About this Event
It's a twofer: at 2pm Jennifer Young and Elissa Sampson will speak about three feminist figures pivotal to the founding of the IWO's interracial left and the new lessons that can be learned from the Old Left. Our panel, with the incredible Jenny Romaine, will dive into the musical, artistic and political interweaving of feminist Jewish and Black identity in programmatic political work and cultural productions prior to the 1960s mainstream civil rights movement. Meet Clara Lemlich Shavelson, Louise Thompson Patterson, June Gordon who worked together in the International Workers Order (IWO), a left wing, pro-Soviet fraternal group that was not part of the Communist Party but was within its orbit.

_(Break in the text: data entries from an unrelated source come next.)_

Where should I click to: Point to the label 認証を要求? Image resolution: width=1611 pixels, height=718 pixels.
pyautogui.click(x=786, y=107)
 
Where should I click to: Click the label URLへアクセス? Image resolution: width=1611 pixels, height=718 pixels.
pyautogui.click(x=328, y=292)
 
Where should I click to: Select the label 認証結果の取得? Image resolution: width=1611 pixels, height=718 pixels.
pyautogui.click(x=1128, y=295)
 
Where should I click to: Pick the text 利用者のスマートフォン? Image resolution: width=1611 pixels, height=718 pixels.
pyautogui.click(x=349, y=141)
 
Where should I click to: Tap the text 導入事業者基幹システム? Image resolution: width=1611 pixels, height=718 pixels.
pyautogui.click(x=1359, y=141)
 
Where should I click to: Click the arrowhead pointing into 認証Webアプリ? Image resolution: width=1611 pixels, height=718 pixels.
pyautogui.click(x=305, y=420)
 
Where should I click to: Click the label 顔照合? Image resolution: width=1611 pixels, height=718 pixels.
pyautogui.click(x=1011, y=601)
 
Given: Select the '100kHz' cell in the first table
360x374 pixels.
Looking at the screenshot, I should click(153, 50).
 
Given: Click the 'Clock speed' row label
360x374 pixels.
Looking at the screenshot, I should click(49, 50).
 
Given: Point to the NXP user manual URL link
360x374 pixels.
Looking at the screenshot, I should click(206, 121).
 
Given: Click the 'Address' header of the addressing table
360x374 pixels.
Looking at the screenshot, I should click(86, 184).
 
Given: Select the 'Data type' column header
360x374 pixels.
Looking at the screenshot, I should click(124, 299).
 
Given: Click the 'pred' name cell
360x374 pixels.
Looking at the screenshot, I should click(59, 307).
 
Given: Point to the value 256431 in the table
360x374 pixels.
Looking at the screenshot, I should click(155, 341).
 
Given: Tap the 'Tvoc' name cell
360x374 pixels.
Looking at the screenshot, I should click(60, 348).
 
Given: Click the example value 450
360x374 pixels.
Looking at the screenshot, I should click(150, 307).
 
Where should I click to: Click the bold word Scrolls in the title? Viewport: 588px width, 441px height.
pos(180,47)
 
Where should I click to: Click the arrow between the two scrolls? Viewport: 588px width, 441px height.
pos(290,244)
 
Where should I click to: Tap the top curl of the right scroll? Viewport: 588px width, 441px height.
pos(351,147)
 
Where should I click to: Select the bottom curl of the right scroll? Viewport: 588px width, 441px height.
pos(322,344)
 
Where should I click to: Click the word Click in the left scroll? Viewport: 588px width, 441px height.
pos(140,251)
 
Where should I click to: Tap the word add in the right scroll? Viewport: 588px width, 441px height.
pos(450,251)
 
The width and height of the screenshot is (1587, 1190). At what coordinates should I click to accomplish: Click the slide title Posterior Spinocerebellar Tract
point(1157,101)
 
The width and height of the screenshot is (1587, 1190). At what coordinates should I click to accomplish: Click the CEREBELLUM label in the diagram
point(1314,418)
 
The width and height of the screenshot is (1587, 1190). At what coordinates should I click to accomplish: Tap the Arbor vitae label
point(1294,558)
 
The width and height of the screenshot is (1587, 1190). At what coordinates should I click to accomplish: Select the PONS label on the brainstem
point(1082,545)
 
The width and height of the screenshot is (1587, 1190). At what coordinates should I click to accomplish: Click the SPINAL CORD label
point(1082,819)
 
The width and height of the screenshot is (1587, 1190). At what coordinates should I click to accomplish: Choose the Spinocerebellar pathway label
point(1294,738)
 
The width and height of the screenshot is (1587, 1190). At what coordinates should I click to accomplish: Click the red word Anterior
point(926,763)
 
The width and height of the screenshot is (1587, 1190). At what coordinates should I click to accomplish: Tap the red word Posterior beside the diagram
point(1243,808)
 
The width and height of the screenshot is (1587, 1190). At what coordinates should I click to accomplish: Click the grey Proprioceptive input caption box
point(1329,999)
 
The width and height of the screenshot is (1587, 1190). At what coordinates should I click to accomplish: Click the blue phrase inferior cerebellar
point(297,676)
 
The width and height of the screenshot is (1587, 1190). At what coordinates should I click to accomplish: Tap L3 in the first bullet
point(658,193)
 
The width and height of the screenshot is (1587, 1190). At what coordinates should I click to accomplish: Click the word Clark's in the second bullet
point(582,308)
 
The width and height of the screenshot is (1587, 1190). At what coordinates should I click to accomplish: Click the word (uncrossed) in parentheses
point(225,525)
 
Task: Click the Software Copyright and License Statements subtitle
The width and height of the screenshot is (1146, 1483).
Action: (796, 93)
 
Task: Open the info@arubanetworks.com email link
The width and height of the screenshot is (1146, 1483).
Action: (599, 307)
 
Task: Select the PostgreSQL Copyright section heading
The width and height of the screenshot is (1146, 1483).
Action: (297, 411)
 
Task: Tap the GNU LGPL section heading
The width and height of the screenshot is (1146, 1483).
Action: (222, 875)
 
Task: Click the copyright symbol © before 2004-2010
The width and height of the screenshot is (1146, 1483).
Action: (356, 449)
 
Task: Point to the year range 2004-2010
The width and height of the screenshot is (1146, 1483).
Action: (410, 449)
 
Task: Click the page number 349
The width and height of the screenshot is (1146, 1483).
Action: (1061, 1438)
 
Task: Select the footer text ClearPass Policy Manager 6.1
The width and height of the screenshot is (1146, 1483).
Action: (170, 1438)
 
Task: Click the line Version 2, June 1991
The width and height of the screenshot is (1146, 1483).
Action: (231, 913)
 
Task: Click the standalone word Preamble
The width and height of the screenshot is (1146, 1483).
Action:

Then another very special guest, Ethel Raim from the Jewish Young Folksingers and the Center for Traditional Music, will bring us into the world of integrated Yiddish choruses and folk performance that persisted and succeeded during the Cold War after the IWO (International Workers Order) and its Jewish Section were legally shutdown in 1954.
The Order, which was founded by Yiddish speakers in 1930, decided to be interracial and interethnic and invited in other groups into its fraternal umbrella which did not discriminate on the basis of race or religion and made no profit on its safety-net life and health insurance offerings which included reproductive health. 90% of the Order’s had no connection to the Communist Party even though the Order was shut down and its members lost their benefits due to the Red Scare during the Cold War which was connected to the IWO's interracialism. The three women that we are highlighting here lived in precarious poverty and in fear of legal persecution for much of their lives at a moment in time which may resonate today.
We will end with our special guest Ethel Raim, who was a Jewish Young Folksinger (JYF), a very special singer in an "integrated" choral group founded by the Jewish Section of the International Workers Order, the JPFO. The Folksingers offer a wonderful in-your-face model of continuity and of community building through music during the Cold War. Their model was built on the footsteps of others and we follow their footsteps.
Please note that there is limited seating and this is a live event.